> [What is needed]: Down to the last line of the listing, starting at the one with "Task: Click the 'iex(2)> 40 + 2' example line", retype each line exactly. Do not copy the pictures.

> [Input data]:
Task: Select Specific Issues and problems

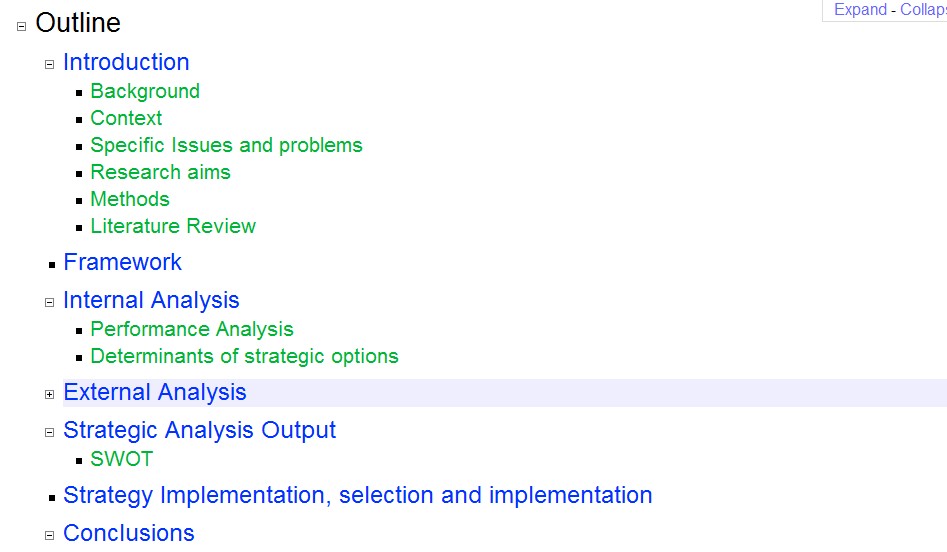Action: tap(226, 146)
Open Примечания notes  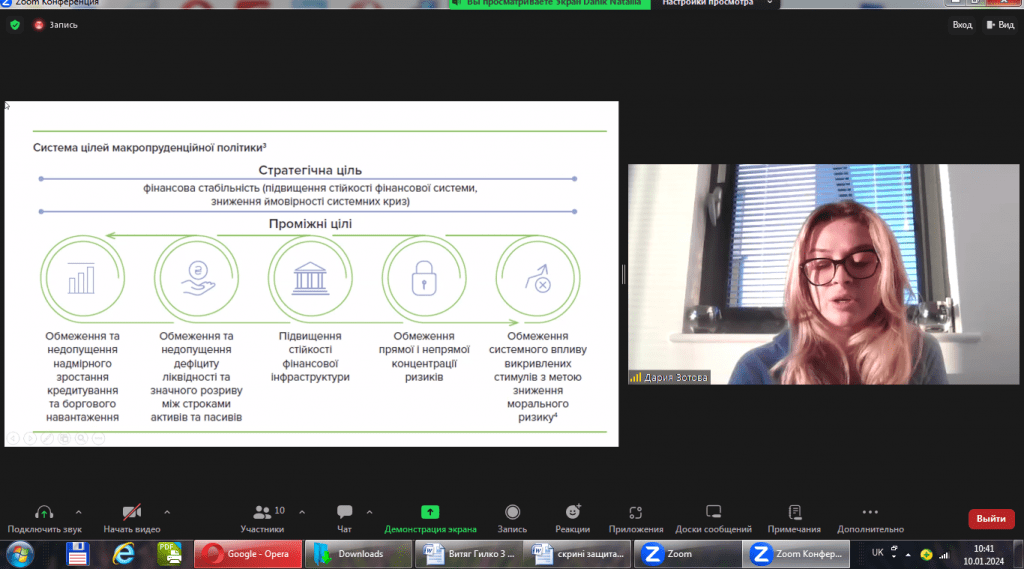click(x=794, y=513)
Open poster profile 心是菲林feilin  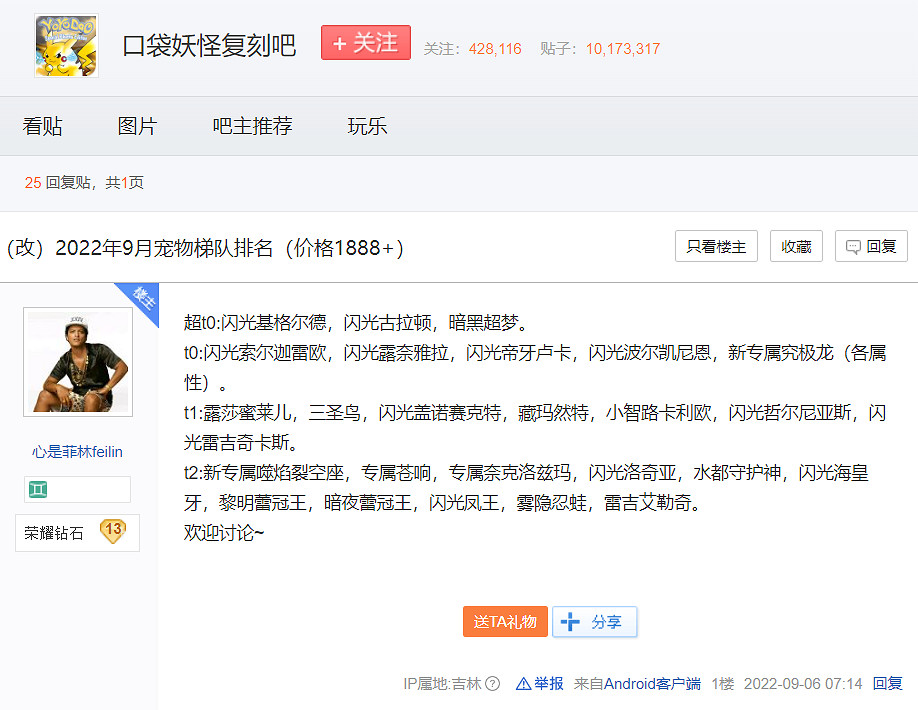[x=77, y=452]
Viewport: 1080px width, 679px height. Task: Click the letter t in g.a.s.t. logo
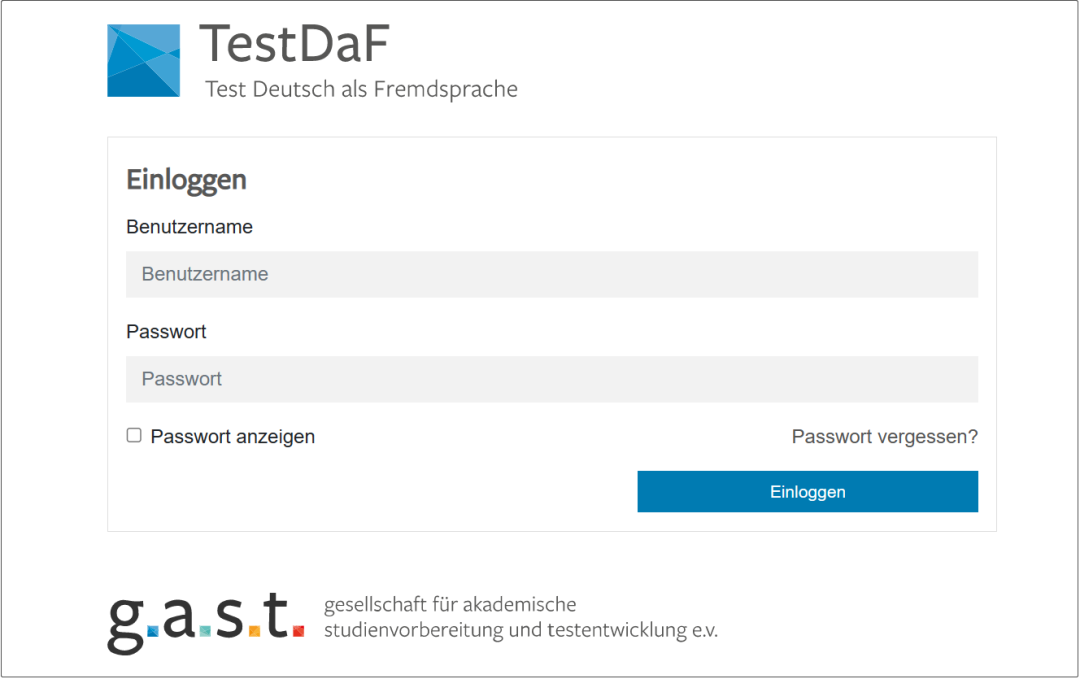276,614

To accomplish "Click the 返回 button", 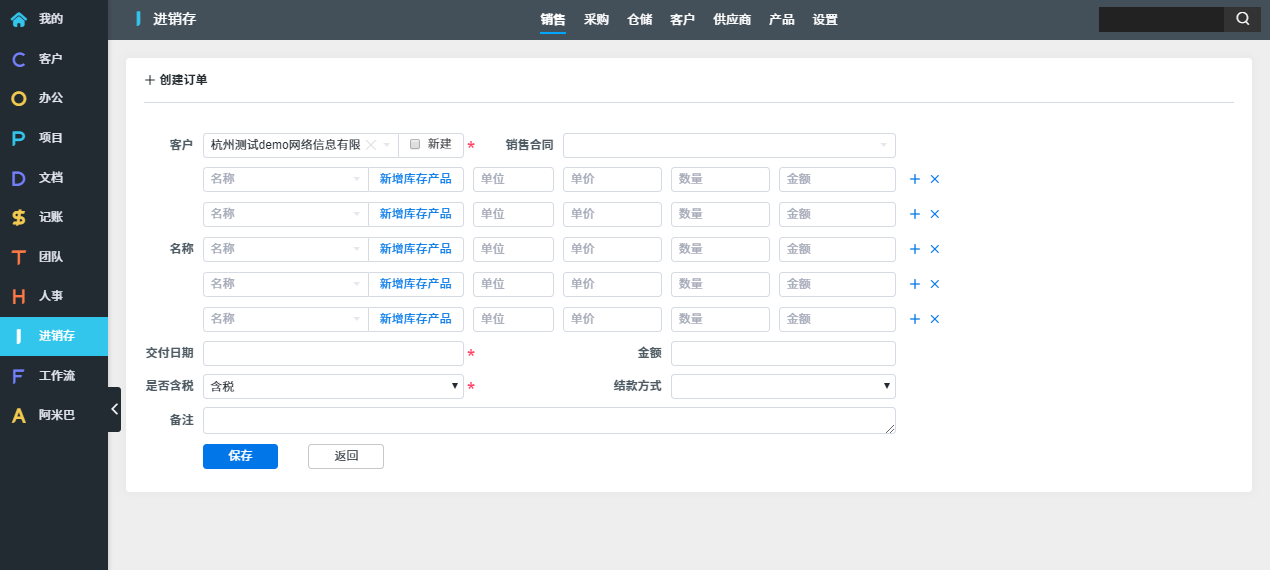I will tap(345, 456).
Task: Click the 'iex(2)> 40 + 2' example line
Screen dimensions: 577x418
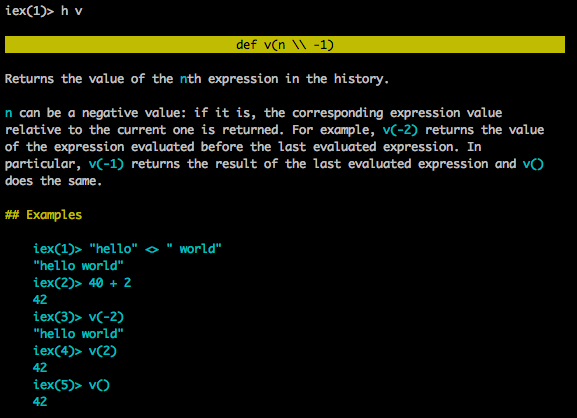Action: 82,283
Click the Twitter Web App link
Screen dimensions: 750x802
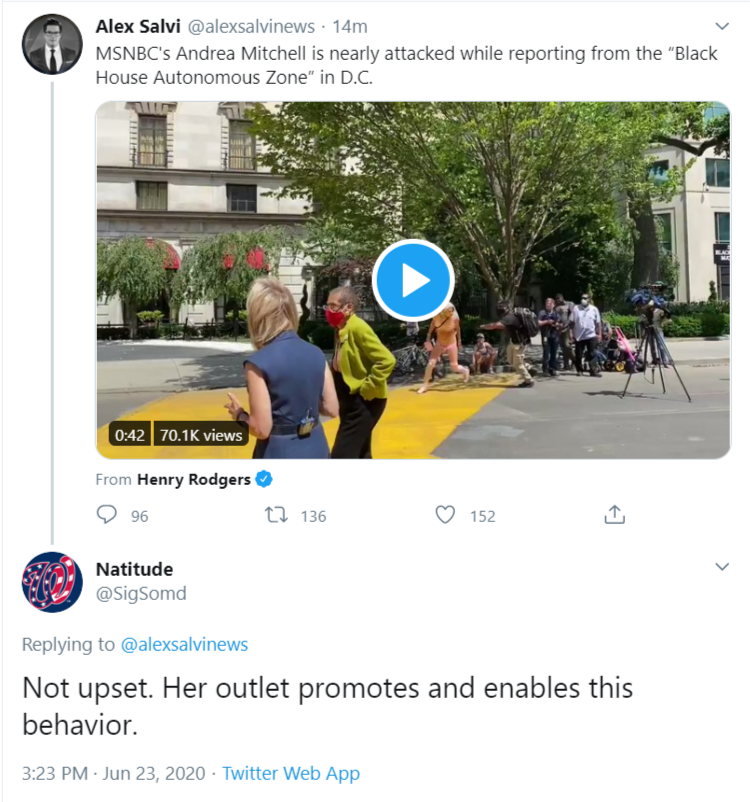291,773
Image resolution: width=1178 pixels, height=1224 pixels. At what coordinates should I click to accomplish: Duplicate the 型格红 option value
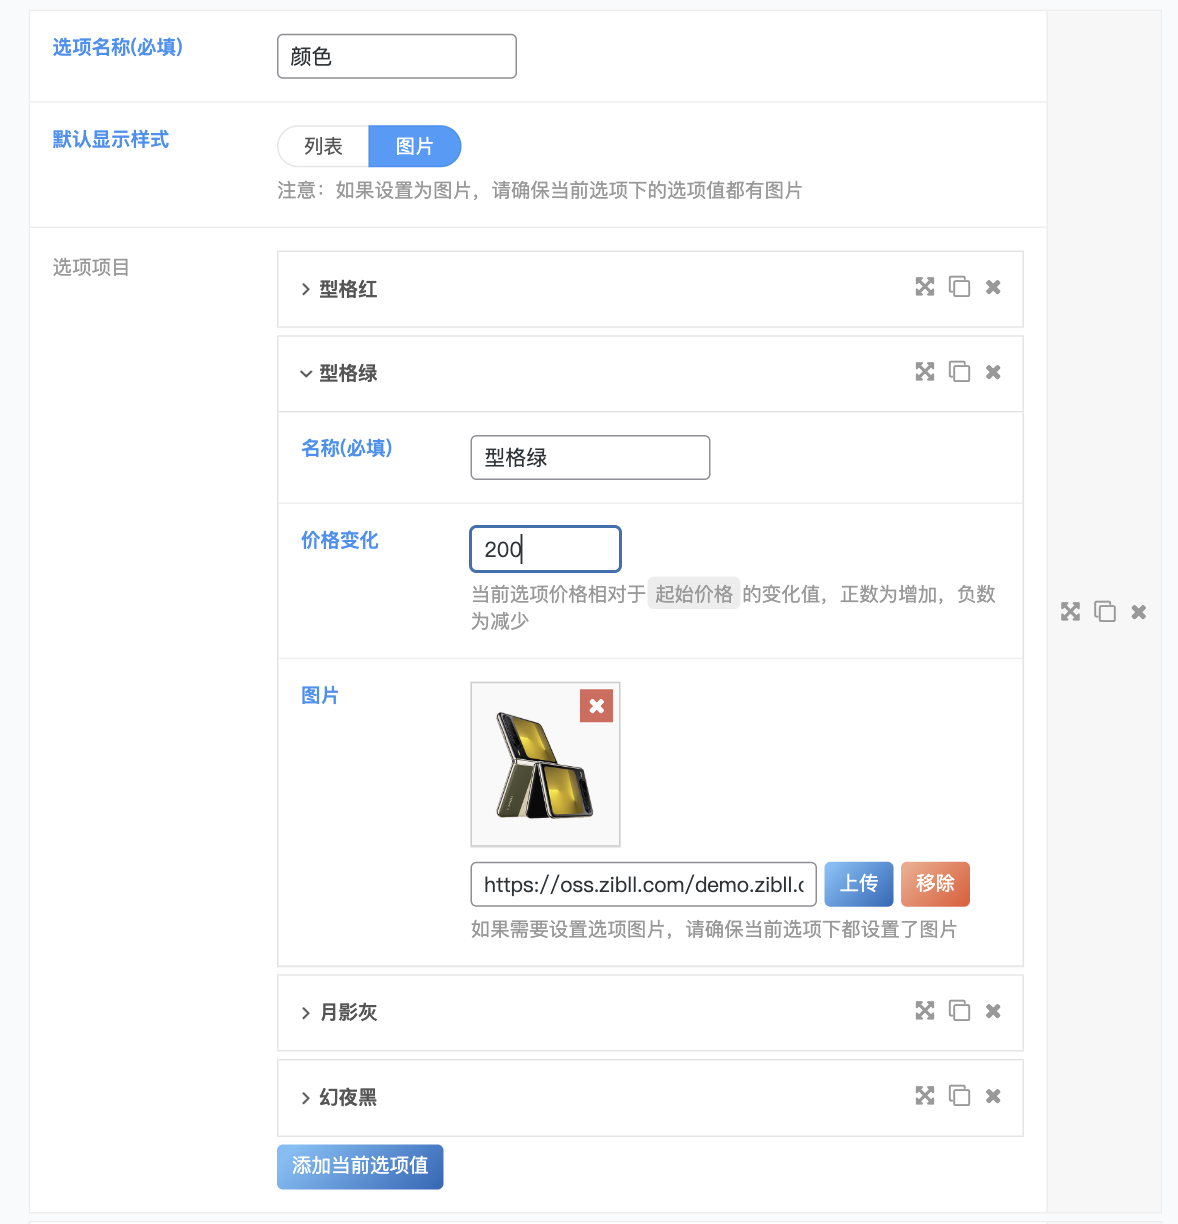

> [Expected output]:
Task: Click the 'iex(2)> 40 + 2' example line
Screen dimensions: 577x418
Action: 82,283
Click the Twitter Web App link
Screen dimensions: 750x802
291,773
Image resolution: width=1178 pixels, height=1224 pixels. At what coordinates should I click to accomplish: Duplicate the 型格红 option value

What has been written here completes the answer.